# Excerpt provided
——

Public Health Insurance Option in Health Care Reform Bill
Ask your senators, via email and phone, to include the option of public health insurance in the Health Care Reform Bill. This would offer more choice, as the public plan would not cross off existing private insurers. Read Mary-Carol’s legislative action statement below:
Dear AMSA,
The Senate just returned from recess on Monday and square on the agenda is a big Health Care Reform bill that has yet to be fully written. One of the more important aspects of this reform process is over the inclusion of a “public health insurance option”. This is what it says, a plan run by the federal government (much like Medicare), that people have the option of buying much as they would buy a private insurance plan.
This public plan would, as our Legislators are describing it, exist alongside the private plans like Aetna and Blue Cross/Blue Shield. The legislation is on the Congressional drawing board right now and the public plan option is the contentious issue - many opponents are saying it should be on the Congressional chopping block. AMSA supports the creation of a single, country-wide risk pool of patients, funded from one budget, but right now, we’re not going to have any say at all unless we weigh in as this Nation’s future physician workforce with our support of the public insurance option at a minimum.We need your help to let your Senators know that you want your future patients to have the choice of a public health insurance option. Join AMSA members across the country today, Thursday April 23, to contact both of your Senators.

——

(Dataset entries)
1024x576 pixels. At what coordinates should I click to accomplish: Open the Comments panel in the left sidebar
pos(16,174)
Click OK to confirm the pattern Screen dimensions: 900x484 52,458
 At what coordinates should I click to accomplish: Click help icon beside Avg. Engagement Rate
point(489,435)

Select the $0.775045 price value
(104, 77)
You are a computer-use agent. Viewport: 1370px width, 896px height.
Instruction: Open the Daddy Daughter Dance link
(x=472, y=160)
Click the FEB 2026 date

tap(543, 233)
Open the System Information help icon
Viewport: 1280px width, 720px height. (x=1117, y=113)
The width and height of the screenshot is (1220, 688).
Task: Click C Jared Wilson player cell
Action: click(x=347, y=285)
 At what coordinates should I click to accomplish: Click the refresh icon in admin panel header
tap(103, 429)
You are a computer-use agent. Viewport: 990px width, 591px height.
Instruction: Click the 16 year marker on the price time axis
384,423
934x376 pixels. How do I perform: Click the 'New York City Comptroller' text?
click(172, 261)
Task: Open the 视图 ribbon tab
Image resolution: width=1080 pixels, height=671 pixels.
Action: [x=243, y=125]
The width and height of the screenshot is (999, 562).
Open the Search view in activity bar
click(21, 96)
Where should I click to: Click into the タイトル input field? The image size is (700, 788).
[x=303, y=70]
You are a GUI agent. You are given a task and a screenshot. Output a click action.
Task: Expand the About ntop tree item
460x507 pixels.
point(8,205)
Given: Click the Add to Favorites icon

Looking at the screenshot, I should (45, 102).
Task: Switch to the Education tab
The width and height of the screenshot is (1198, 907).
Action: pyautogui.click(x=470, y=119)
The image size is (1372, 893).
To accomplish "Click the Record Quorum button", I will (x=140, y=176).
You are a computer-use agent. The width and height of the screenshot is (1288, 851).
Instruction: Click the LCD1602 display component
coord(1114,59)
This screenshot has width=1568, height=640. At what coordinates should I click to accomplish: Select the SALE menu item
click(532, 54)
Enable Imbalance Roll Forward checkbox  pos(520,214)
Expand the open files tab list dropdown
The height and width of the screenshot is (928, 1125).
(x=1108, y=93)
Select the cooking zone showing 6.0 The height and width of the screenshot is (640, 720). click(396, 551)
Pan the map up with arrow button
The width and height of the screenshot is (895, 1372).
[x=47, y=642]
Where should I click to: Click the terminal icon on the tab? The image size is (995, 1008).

——

# Task to carry out
In the public health insurance option text, which government-run program is the proposed public plan likened to?

# Result for this exercise
Medicare.